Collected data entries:
**********

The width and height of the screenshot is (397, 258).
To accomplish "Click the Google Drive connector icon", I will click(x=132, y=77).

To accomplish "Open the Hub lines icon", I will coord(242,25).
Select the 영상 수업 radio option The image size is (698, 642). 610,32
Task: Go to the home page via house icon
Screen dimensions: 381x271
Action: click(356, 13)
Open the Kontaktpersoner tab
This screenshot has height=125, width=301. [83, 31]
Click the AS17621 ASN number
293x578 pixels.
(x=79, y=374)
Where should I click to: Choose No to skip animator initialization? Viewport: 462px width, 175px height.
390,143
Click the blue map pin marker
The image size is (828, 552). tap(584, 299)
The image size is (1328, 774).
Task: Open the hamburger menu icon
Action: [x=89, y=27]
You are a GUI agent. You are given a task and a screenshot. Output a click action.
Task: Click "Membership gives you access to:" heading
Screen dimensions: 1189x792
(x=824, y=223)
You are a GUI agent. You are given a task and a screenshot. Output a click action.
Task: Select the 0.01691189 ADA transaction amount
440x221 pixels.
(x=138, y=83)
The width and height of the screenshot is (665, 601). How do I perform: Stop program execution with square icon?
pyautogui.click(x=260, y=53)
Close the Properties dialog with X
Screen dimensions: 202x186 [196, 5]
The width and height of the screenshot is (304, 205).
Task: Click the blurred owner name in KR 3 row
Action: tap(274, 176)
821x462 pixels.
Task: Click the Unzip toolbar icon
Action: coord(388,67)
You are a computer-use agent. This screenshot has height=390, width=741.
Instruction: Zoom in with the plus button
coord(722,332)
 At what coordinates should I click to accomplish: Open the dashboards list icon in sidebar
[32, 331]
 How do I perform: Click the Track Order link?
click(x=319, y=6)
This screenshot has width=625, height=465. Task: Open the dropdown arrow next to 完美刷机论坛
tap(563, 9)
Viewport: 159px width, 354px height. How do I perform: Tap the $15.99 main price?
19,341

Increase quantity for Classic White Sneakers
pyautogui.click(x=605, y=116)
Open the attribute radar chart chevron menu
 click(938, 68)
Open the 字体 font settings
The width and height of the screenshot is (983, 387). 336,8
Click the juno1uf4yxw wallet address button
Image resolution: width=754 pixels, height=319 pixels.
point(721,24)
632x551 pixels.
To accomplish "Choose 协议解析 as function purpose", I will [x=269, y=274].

**********

## Exercise directions:
Each record above must be restated in full, word for word.

## Solved exercise:
The width and height of the screenshot is (397, 258).
To accomplish "Click the Google Drive connector icon", I will click(x=132, y=77).

To accomplish "Open the Hub lines icon", I will coord(242,25).
Select the 영상 수업 radio option The image size is (698, 642). 610,32
Task: Go to the home page via house icon
Screen dimensions: 381x271
Action: click(356, 13)
Open the Kontaktpersoner tab
This screenshot has height=125, width=301. [83, 31]
Click the AS17621 ASN number
293x578 pixels.
(x=79, y=374)
Where should I click to: Choose No to skip animator initialization? Viewport: 462px width, 175px height.
390,143
Click the blue map pin marker
The image size is (828, 552). tap(584, 299)
The image size is (1328, 774).
Task: Open the hamburger menu icon
Action: [x=89, y=27]
You are a GUI agent. You are given a task and a screenshot. Output a click action.
Task: Click "Membership gives you access to:" heading
Screen dimensions: 1189x792
(x=824, y=223)
You are a GUI agent. You are given a task and a screenshot. Output a click action.
Task: Select the 0.01691189 ADA transaction amount
440x221 pixels.
(x=138, y=83)
The width and height of the screenshot is (665, 601). How do I perform: Stop program execution with square icon?
pyautogui.click(x=260, y=53)
Close the Properties dialog with X
Screen dimensions: 202x186 [196, 5]
The width and height of the screenshot is (304, 205).
Task: Click the blurred owner name in KR 3 row
Action: tap(274, 176)
821x462 pixels.
Task: Click the Unzip toolbar icon
Action: coord(388,67)
You are a computer-use agent. This screenshot has height=390, width=741.
Instruction: Zoom in with the plus button
coord(722,332)
 At what coordinates should I click to accomplish: Open the dashboards list icon in sidebar
[32, 331]
 How do I perform: Click the Track Order link?
click(x=319, y=6)
This screenshot has width=625, height=465. Task: Open the dropdown arrow next to 完美刷机论坛
tap(563, 9)
Viewport: 159px width, 354px height. How do I perform: Tap the $15.99 main price?
19,341

Increase quantity for Classic White Sneakers
pyautogui.click(x=605, y=116)
Open the attribute radar chart chevron menu
 click(938, 68)
Open the 字体 font settings
The width and height of the screenshot is (983, 387). 336,8
Click the juno1uf4yxw wallet address button
Image resolution: width=754 pixels, height=319 pixels.
point(721,24)
632x551 pixels.
To accomplish "Choose 协议解析 as function purpose", I will [x=269, y=274].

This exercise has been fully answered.